Copy the stretch of material from the line containing "Image resolution: width=1568" through the line containing "pyautogui.click(x=1443, y=294)", replacing "status badge" with "status label" and leaving everything else unchanged.

-------- Task inputs

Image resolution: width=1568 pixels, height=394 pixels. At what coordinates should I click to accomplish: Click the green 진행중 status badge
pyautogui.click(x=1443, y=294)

----------------
-------- Task inputs

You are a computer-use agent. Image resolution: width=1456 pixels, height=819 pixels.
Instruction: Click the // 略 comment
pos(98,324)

----------------

Result of this task —
Image resolution: width=1568 pixels, height=394 pixels. At what coordinates should I click to accomplish: Click the green 진행중 status label
pyautogui.click(x=1443, y=294)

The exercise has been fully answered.